The company is looking to improve system reliability and performance through enhanced observability, proactive monitoring, and efficient incident response.
Requirements
- Minimum three (3) years of experience with Observability and Orchestration (New Relic preferred)
- Minimum three (3) years of experience with Configuration Management and Automation tools (Ansible and Terraform preferred)
- Minimum three (3) years of experience with Monitoring and Telemetry tools.
- Harness and Gearset experience (Preferred)
- Three (3) years of JavaScript experience (Preferred)
- Three (3) years CI/CD experience (Preferred)
Responsibilities
- Design, implement, and maintain observability platforms (logging, metrics, tracing, alerting) to ensure system reliability and performance.
- Develop and optimize dashboards, visualizations, and reports to provide actionable insights to engineering and operations teams.
- Configure and manage monitoring tools (e.g., Prometheus, Grafana, New Relic, Datadog, Elastic, Splunk) for real-time visibility into applications and infrastructure.
- Define and track key Service Level Indicators (SLIs) and Service Level Objectives (SLOs) to measure system health and performance.
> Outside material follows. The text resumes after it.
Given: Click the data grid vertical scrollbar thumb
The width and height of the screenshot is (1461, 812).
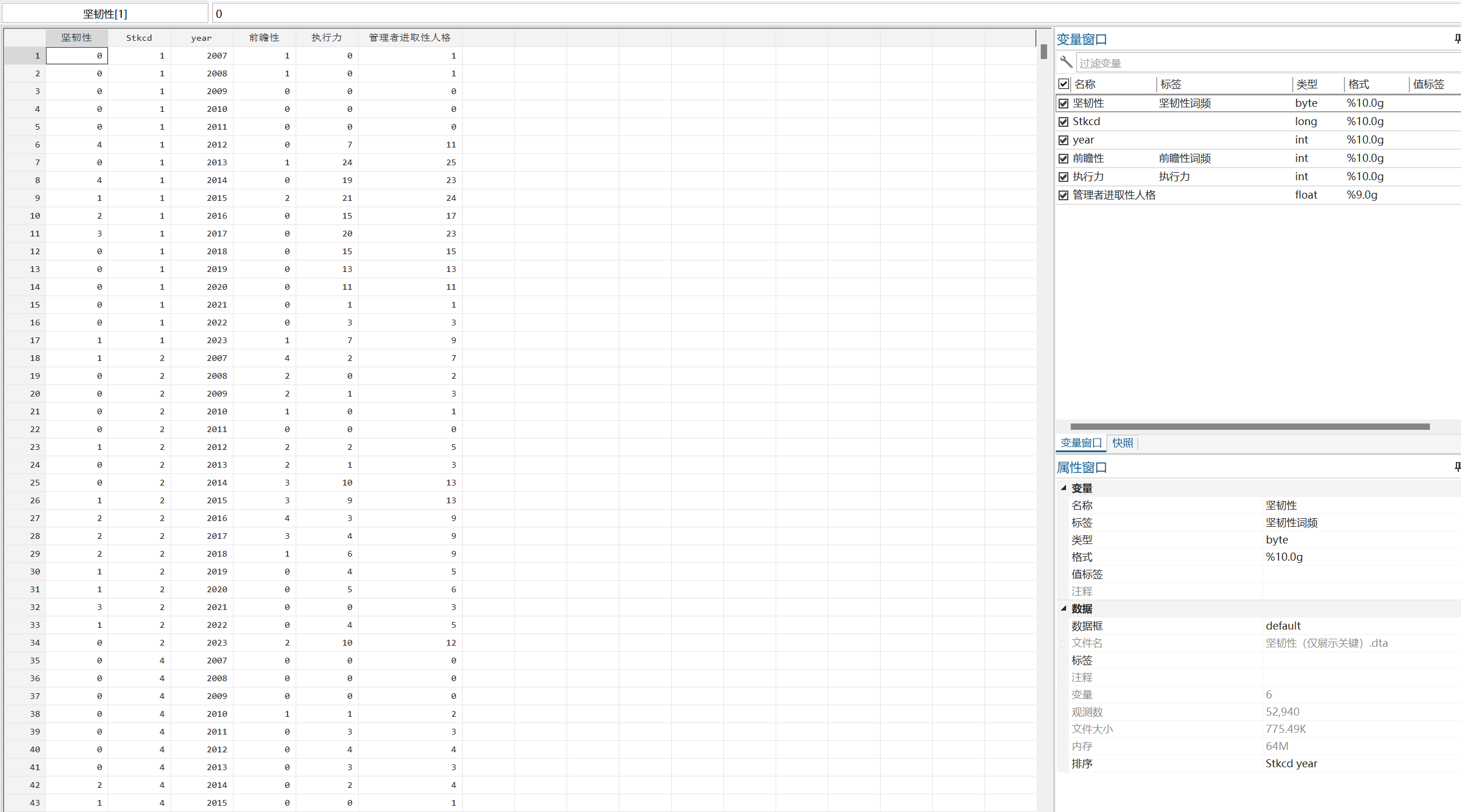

- Collaborate with developers, SREs, and platform teams to instrument applications and services for observability (e.g., distributed tracing, structured logging).
- Establish and maintain automated alerting and incident response workflows to reduce MTTR (Mean Time to Recovery).
- Automate observability infrastructure provisioning and configuration through Infrastructure as Code (IaC) tools (e.g., Terraform, Ansible, Helm).
Other
- Minimum three (3) years of progressive relevant industry experience.
- Ability to interact professionally with a variety of institutions.
- Excellent written and verbal communication skills.
- Ability to work independently and within a team.
- Desire to grow knowledge and skill set through on-the-job training, formal classroom training and independent research.